Sim. E já estou trabalhando neles a todo vapor. Na loja ioNoi -- [em setembro, Fabio Novembre inaugurou no centro de Milão um espaço dedicado às criações realizadas ao longo dos anos com grande marcas internacionais de design] -- vendo minha própria linha de produtos lifestyle e, ao mesmo tempo, estou trabalhando em um grande projeto com a grife japonesa Tatras que, em breve, estará no mercado.
Em uma entrevista você disse: "É muito difícil fazer arquitetura contemporânea na Itália". Por quê?
Com relação às suas características geográficas, a Itália já é um país densamente urbanizado. Some-se a isso uma atitude muito conservadora em relação aos projetos já existentes. Se nos referimos à arquitetura histórica de qualidade, eu concordo, mas muitas vezes esse mesmo pensamento se aplica a obras antigas sem nenhum valor projetual. Esse medo de tomar decisões ousadas acabou por frear o desenvolvimento de uma linguagem arquitetônica contemporânea na Itália. Admito que esta é uma questão muito delicada em um país com uma das mais importantes concentrações de monumentos artísticos do mundo, mas desta forma corre-se o risco de transformar o país em um grande museu e se esquecer de criar obras que sejam também interessantes e vitais.
Um projeto que faz parte dos seus sonhos. O que não fez que gostaria de fazer?
Eu pertenço à categoria daqueles que não se lembram de seus sonhos. Sempre justifiquei essa afirmação explicando que vivo uma vida onírica e sendo um sonhador diurno, tendo a realizar todas as minhas fantasias.
Você tem duas filhas adolescentes, é apaixonado por futebol, torcedor de carteirinha do Milan... o que faz Fabio Novembre quando não está trabalhando?

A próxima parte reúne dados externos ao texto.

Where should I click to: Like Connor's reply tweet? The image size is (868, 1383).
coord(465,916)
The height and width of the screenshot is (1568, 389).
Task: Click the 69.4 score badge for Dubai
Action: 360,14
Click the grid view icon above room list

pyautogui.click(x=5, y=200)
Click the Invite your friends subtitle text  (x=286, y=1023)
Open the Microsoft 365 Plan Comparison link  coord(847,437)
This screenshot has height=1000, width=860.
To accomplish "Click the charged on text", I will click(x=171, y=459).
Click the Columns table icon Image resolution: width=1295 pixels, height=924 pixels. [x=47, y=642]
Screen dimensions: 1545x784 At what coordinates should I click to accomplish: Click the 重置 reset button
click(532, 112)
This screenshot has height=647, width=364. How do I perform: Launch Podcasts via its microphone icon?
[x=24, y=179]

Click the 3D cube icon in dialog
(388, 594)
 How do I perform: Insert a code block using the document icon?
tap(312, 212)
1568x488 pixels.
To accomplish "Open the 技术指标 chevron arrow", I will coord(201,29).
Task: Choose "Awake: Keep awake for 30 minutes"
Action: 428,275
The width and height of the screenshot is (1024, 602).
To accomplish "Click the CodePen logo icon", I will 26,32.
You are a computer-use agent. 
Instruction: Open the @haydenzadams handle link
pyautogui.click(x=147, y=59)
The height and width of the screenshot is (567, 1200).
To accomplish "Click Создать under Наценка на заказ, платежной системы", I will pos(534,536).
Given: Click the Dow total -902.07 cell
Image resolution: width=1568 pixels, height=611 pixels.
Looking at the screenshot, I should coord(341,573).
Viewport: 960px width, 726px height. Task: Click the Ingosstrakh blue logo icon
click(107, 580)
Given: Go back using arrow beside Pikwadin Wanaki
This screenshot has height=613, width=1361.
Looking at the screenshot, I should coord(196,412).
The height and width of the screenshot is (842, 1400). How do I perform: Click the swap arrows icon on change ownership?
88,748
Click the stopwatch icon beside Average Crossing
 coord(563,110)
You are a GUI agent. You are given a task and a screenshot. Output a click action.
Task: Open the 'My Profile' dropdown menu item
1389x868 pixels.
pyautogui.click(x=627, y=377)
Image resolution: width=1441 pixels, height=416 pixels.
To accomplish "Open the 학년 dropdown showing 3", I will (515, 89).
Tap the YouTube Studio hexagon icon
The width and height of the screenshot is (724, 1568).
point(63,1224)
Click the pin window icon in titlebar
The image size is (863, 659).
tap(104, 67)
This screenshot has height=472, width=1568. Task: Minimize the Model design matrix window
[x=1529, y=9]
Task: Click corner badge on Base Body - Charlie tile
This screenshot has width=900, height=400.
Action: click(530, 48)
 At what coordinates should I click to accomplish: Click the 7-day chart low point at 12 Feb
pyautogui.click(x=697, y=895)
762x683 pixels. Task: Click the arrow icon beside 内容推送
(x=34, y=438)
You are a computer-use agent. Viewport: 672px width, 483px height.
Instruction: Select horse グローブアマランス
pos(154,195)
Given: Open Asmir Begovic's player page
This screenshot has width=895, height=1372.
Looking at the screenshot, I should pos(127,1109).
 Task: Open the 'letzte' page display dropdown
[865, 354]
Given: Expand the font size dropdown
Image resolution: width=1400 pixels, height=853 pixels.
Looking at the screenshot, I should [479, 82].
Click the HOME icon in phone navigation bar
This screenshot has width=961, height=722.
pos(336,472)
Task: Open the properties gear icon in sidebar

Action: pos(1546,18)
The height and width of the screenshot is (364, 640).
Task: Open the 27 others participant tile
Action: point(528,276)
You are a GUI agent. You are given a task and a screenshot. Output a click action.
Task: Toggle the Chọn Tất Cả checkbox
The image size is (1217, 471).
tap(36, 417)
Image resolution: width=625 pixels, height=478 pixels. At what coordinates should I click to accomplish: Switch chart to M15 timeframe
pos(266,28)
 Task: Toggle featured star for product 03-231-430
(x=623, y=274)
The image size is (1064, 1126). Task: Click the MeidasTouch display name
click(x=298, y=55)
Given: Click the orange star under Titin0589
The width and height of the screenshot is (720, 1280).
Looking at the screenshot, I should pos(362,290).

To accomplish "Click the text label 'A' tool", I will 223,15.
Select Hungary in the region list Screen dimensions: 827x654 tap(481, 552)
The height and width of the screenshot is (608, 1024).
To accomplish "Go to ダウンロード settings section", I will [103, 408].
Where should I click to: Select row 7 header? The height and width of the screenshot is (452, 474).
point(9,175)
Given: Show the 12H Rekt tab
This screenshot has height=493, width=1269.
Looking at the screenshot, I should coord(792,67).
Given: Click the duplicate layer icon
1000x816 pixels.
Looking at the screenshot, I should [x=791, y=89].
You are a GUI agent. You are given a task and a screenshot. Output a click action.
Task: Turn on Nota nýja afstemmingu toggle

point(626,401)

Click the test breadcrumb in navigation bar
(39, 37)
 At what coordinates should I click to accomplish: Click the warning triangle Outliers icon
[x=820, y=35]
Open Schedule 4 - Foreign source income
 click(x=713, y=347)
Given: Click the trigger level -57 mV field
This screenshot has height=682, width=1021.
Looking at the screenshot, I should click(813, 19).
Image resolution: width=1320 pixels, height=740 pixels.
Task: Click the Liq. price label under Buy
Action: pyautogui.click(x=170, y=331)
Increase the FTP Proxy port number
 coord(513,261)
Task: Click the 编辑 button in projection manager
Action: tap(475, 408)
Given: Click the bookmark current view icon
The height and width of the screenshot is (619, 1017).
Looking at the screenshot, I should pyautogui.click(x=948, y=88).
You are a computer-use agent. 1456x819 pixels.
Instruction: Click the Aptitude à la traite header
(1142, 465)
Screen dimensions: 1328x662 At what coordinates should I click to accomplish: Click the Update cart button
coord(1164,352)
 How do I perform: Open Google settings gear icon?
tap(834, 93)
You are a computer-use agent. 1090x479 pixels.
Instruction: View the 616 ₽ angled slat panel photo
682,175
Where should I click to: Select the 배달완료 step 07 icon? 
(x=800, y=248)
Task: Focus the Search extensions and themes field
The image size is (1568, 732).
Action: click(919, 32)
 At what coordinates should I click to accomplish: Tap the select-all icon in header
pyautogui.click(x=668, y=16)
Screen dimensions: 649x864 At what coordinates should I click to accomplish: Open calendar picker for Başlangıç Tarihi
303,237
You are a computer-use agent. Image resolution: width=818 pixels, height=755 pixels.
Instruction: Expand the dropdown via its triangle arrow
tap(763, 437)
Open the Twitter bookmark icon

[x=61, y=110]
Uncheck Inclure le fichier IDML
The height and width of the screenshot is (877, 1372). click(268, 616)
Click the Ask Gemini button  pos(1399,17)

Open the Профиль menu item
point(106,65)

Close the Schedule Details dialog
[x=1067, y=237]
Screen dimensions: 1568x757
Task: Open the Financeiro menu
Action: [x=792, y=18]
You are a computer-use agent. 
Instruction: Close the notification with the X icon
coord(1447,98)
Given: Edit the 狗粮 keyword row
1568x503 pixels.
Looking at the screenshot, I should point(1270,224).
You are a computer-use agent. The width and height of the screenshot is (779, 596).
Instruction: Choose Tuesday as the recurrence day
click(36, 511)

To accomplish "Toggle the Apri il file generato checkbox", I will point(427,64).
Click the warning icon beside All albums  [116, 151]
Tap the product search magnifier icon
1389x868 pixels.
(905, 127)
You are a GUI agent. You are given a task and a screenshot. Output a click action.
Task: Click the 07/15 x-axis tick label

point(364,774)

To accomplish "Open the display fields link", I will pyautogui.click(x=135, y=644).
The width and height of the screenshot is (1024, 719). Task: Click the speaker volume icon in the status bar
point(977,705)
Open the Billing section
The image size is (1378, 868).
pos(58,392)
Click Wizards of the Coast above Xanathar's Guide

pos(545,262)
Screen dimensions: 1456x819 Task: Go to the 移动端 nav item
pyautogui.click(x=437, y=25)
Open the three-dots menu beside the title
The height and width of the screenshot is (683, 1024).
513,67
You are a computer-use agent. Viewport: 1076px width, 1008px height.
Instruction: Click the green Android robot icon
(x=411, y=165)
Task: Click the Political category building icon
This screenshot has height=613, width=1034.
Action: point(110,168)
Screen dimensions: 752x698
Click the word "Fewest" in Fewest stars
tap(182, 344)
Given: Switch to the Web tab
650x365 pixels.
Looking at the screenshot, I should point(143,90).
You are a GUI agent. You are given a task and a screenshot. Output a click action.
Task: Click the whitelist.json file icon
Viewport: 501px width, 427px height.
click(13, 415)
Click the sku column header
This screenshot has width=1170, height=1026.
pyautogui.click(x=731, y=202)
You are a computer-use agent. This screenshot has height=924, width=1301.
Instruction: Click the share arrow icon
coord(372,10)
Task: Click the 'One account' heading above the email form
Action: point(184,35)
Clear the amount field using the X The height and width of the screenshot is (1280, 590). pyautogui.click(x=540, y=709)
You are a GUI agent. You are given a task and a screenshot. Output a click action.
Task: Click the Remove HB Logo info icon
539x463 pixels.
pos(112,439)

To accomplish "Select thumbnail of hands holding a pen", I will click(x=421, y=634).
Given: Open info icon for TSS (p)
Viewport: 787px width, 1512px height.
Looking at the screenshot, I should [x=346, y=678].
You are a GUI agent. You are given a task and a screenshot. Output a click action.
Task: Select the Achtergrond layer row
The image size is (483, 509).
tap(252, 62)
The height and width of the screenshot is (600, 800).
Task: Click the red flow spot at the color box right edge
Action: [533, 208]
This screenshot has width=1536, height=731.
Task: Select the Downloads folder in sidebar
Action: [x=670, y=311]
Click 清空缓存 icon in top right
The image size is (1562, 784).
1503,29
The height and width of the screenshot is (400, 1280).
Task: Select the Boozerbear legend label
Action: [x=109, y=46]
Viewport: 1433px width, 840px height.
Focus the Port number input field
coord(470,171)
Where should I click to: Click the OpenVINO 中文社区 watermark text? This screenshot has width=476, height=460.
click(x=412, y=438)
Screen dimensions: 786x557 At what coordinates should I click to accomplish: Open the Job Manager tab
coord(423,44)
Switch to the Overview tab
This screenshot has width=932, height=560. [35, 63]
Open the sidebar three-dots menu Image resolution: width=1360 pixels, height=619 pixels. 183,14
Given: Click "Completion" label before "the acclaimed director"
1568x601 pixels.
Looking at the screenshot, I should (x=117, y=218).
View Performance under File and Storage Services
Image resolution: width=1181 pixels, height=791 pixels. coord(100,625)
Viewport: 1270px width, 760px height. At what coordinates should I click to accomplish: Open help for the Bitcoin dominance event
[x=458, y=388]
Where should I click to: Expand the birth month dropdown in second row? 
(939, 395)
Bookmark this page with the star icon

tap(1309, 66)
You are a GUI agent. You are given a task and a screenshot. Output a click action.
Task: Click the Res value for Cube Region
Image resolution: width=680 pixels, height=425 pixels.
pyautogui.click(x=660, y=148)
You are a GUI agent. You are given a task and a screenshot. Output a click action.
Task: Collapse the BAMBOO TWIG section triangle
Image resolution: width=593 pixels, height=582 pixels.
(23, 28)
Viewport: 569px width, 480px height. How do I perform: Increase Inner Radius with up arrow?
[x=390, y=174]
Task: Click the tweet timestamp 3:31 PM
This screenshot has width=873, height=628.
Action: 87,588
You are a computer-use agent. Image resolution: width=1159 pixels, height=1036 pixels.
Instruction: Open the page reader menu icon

Não quero parecer banal, mas realmente não consigo separar minha vida pessoal da profissional. Tudo que faço durante o meu dia tem um fundo emocional. Há amor nas coisas que realizo e nas relações que estabeleço com os que me rodeiam. A vida é apenas uma.
Se Fabio Novembre não fosse um arquiteto/designer, seria um…
Aos dez, eu queria ser agricultor, aos dezoito, arquiteto, aos vinte e cinco, diretor de cinema. Hoje, eu canto e toco violão. Nunca somos uma única coisa, somos tudo ao mesmo tempo.